What is expected | In the entries below, return only the line containing "Image resolution: width=1058" and those after it, exactly, through the last line.
--- --- ---
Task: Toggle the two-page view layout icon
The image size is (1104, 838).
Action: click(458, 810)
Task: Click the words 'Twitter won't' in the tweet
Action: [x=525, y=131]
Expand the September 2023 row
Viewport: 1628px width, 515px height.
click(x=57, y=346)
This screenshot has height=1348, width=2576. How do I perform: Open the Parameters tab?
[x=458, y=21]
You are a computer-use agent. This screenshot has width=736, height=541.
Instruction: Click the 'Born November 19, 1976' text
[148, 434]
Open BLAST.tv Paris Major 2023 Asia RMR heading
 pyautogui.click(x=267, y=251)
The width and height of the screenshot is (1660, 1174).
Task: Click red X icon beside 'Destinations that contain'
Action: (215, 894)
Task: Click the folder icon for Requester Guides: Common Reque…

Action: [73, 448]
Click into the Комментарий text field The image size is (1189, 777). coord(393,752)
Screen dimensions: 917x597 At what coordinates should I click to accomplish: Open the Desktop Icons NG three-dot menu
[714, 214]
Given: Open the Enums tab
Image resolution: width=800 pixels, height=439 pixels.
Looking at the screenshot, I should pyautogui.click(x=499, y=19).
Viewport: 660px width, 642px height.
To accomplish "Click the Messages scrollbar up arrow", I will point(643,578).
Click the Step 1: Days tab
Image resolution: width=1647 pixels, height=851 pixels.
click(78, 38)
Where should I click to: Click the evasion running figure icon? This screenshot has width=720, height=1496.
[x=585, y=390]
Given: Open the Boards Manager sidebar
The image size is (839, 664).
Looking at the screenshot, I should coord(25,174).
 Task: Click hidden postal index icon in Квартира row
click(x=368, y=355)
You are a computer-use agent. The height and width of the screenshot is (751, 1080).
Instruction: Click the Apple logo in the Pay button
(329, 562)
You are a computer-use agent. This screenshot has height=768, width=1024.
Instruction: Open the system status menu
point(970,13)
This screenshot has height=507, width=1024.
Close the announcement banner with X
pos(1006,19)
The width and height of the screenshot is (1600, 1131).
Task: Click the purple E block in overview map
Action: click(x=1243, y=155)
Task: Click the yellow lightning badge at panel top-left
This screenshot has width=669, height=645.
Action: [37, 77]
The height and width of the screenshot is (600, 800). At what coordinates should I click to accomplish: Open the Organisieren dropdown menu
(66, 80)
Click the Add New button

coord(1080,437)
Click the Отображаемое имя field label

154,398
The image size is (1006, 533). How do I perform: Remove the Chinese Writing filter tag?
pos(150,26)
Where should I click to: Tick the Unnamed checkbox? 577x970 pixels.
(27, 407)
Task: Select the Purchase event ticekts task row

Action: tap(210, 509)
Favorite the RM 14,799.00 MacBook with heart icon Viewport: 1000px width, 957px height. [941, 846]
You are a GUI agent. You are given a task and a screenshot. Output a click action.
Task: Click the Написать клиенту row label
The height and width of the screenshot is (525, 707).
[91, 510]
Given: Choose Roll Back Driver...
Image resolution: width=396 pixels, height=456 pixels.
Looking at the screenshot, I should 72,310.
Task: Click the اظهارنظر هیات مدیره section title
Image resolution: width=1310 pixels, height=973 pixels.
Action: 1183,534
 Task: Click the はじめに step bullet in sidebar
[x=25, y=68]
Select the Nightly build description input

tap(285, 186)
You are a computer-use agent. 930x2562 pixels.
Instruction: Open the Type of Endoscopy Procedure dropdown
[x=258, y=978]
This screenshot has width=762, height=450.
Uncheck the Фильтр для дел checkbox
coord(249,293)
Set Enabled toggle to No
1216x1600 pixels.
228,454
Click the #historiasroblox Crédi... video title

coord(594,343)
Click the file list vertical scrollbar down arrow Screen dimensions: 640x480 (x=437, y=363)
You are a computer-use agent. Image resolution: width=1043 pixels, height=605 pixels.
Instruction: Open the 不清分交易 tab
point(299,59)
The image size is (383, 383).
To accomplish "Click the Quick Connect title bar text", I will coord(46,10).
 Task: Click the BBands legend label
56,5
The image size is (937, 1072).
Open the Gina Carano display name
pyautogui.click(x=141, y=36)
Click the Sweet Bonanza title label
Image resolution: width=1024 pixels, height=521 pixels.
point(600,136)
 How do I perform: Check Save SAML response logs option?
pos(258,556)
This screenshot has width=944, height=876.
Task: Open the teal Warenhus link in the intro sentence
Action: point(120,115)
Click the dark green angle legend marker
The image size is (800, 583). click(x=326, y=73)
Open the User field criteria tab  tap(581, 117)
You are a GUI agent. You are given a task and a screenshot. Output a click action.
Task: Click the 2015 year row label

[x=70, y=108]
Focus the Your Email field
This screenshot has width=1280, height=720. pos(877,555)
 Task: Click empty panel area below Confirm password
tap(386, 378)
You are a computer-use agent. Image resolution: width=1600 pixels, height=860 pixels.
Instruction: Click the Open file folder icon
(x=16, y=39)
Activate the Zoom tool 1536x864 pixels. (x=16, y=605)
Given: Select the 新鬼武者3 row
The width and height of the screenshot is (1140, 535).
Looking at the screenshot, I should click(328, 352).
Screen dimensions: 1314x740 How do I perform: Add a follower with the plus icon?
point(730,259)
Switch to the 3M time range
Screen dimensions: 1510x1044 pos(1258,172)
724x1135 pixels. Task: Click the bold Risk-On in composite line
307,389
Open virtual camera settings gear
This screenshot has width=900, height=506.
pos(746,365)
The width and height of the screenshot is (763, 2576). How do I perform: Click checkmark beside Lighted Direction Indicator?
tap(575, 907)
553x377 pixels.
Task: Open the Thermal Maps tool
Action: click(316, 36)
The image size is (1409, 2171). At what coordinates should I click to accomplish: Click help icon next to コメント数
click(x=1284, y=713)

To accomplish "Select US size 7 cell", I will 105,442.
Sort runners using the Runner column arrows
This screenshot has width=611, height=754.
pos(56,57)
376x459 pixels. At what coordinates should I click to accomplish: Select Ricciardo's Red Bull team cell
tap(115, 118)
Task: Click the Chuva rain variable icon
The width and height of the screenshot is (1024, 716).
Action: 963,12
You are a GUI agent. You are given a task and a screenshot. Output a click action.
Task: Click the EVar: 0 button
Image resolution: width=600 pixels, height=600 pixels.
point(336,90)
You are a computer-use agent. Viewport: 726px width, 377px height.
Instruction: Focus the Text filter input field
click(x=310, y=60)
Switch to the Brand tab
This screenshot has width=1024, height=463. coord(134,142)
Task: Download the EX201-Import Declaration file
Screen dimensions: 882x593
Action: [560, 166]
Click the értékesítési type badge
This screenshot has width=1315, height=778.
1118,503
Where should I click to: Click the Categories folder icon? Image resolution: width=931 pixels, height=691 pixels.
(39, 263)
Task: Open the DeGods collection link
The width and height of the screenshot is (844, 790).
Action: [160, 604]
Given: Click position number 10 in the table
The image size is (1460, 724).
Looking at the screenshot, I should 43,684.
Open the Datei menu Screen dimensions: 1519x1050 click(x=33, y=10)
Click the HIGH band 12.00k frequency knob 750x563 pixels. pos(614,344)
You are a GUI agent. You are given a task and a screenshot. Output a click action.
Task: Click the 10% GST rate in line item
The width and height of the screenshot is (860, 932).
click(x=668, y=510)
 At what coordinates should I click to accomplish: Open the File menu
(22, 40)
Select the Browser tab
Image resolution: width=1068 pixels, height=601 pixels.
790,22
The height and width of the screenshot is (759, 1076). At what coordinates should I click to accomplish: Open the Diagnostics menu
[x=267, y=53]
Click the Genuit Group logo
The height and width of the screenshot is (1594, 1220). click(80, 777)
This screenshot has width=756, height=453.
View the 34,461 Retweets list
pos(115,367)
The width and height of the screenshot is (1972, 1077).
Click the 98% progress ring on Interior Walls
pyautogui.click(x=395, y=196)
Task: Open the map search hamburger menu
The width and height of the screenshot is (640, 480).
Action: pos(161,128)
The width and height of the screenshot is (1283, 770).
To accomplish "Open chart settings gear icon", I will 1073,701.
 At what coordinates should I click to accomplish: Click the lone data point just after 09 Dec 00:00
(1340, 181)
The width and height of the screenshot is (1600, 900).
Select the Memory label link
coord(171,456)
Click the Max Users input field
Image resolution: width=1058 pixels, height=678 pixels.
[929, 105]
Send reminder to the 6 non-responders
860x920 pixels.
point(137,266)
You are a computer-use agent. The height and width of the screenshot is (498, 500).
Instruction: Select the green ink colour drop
--- --- ---
Answer section |
Image resolution: width=1058 pixels, height=678 pixels.
[929, 105]
Send reminder to the 6 non-responders
860x920 pixels.
point(137,266)
You are a computer-use agent. The height and width of the screenshot is (498, 500).
Instruction: Select the green ink colour drop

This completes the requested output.